These tiffs are taking place less than two years after Archer supposedly settled its dispute with Boeing-backed Wisk Aero over the alleged theft of trade secrets — only to see the case reopened when Wisk asked the court for help enforcing the terms of the settlement.
These heated courtroom battles are unfolding at a precarious time for the air taxi industry, right as it’s trying to position its technology as an important new mode of urban mobility with the ability to whisk passengers across cities without any of the noise or carbon pollution of a traditional helicopter.

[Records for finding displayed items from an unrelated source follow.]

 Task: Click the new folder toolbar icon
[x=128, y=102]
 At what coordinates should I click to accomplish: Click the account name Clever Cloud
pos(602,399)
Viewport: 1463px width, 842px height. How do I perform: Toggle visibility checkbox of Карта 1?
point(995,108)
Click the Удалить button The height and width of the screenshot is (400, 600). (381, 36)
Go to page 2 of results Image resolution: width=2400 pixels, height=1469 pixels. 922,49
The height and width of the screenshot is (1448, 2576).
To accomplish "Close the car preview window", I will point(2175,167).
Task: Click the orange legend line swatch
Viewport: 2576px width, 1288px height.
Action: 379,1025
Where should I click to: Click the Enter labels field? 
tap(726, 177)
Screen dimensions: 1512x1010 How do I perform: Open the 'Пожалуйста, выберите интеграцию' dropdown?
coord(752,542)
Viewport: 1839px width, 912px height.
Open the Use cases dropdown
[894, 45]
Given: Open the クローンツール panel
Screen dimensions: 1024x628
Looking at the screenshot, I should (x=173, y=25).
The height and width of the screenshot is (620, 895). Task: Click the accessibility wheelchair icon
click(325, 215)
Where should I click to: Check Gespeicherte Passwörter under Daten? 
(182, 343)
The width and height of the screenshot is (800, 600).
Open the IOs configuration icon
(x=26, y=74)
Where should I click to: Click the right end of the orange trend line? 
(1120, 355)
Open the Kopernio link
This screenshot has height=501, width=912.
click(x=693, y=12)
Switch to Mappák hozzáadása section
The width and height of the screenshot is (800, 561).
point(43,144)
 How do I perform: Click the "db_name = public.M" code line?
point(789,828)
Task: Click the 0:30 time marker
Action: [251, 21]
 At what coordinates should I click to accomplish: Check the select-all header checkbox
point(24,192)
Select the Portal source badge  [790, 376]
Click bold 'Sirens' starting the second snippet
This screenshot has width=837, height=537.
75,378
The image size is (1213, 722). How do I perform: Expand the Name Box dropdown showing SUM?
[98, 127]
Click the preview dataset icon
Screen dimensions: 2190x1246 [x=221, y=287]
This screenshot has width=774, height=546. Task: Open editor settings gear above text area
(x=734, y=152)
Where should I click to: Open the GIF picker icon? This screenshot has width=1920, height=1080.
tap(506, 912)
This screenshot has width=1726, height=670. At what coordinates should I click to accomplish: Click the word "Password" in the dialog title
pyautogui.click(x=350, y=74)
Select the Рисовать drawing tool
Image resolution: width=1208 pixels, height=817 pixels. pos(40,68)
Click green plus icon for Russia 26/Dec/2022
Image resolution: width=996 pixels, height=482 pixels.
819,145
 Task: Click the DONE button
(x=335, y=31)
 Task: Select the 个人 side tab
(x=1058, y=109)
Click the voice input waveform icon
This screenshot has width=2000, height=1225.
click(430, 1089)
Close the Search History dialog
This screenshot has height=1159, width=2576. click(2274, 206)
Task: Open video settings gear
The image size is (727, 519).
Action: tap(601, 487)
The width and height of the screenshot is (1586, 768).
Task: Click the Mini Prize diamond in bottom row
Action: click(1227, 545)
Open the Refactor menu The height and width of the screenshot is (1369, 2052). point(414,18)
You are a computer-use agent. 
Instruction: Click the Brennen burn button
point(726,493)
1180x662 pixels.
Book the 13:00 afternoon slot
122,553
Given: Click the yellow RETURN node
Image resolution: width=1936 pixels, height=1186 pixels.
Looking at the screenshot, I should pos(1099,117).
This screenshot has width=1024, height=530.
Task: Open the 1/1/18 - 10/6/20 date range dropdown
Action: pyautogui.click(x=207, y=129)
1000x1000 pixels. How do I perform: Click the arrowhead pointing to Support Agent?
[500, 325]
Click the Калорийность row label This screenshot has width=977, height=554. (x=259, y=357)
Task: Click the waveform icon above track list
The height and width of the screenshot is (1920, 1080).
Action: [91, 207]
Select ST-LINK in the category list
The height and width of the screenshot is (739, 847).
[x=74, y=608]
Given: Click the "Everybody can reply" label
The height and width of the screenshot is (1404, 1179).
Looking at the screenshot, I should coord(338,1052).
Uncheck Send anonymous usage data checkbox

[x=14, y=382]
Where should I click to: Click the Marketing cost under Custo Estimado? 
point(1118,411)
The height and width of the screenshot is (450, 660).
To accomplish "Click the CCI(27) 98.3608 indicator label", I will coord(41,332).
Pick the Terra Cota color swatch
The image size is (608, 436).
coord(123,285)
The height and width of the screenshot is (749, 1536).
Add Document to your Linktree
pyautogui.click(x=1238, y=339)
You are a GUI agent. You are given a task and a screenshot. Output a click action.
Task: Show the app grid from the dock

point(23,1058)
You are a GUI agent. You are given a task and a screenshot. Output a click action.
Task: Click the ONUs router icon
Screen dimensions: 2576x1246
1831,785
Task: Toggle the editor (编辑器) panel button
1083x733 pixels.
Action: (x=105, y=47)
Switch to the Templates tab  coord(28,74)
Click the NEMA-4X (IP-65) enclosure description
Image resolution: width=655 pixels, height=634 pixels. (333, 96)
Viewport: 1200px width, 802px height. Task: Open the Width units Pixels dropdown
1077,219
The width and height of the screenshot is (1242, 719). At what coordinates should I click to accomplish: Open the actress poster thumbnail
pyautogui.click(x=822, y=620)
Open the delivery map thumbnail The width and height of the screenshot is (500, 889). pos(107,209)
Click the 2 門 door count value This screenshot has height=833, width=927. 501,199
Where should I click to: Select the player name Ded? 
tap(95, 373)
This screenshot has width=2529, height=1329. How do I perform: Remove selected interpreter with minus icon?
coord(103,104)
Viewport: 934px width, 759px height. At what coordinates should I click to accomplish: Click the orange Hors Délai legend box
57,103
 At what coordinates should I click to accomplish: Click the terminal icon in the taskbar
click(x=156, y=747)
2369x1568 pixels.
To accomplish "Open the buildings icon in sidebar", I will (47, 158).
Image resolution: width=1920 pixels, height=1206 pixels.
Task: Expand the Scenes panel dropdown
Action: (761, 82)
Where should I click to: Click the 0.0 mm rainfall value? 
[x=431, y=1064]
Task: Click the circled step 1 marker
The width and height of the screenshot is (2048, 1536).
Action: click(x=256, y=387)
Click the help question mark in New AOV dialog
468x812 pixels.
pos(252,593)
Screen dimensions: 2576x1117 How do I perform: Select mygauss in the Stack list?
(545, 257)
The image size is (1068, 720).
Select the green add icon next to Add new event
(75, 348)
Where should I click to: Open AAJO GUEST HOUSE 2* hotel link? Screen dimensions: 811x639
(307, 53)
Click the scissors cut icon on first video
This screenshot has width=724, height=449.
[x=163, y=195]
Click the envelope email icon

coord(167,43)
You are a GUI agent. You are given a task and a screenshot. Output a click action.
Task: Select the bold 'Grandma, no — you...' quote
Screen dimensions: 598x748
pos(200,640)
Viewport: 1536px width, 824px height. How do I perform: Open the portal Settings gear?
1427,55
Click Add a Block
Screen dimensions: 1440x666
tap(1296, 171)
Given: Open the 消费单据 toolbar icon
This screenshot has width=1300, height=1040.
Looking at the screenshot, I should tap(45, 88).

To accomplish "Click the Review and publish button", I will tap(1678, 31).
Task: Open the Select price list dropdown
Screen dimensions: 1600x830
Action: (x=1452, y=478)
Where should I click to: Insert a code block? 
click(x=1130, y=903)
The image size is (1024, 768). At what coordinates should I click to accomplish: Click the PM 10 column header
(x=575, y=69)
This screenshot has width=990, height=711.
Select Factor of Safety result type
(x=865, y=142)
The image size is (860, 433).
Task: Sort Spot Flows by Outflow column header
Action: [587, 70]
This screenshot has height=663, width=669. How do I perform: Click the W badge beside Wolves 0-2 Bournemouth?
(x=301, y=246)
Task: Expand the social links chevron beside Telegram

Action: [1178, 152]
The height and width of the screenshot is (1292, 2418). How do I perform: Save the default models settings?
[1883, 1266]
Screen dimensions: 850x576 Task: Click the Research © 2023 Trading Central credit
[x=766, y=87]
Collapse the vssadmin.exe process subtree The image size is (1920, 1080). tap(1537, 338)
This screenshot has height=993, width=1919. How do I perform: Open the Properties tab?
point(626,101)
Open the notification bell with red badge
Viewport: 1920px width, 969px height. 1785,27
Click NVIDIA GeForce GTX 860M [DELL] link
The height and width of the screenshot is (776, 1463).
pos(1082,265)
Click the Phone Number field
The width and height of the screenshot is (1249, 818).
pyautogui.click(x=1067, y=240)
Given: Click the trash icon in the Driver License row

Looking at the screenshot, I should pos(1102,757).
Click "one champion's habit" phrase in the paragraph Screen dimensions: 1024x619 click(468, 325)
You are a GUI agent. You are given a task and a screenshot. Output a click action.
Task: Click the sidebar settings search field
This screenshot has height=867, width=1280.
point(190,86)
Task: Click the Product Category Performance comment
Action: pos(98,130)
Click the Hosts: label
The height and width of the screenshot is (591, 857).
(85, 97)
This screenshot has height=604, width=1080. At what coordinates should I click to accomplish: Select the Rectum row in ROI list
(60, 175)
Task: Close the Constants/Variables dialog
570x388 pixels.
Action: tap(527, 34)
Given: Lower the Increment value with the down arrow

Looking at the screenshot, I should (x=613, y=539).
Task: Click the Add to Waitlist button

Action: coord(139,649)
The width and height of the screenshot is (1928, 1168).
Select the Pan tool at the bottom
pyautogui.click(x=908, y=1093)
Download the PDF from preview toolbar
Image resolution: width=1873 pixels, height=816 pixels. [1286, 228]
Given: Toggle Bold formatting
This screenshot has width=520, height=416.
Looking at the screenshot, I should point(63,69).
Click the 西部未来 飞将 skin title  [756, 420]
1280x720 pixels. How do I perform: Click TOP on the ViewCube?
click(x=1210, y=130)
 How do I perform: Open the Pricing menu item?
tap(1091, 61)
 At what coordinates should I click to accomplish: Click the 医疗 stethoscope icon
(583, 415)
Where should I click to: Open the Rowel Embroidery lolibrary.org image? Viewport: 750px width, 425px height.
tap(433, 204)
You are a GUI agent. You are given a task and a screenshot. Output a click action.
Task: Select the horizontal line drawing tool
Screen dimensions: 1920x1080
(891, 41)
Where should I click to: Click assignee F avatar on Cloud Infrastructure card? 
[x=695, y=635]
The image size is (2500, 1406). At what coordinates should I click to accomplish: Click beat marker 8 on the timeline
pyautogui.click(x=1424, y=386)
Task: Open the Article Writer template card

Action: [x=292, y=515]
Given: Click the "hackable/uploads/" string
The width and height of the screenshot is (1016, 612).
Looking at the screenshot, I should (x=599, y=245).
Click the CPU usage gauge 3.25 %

Despite these promises, the industry is experiencing a lot of ups and downs. Air taxi stocks have lost most of their value over the last several years as certification deadlines get pushed further and further out. Budgets are dwindling as timelines are getting longer. And investors, already wary about the industry’s ability to win regulatory approval, are growing increasingly nervous about the enormous costs required by these lawsuits.
As companies race to dominate a brand-new, potentially multibillion-dollar aviation industry, these disputes over intellectual property, competition, and talent are triggering an aggressive wave of litigation that could make it even more difficult for the electric air taxi industry to inevitably get off the ground.
How it’s going
Located only an hour from each other across the San Francisco Bay Area, Joby and Archer have become bitter rivals in the race to become the Uber of the sky. In the past year, they’ve become entangled in a series of suits and countersuits that take jabs at their products and progress.
In a suit filed in November 2025, Joby accused Archer of corporate espionage, citing a former Joby employee who left to work for Archer. Joby alleges that the former employee stole technical information and stakeholder communications in order to provide them to his new employer. “Archer brazenly used that stolen information,” Joby claims in its complaint.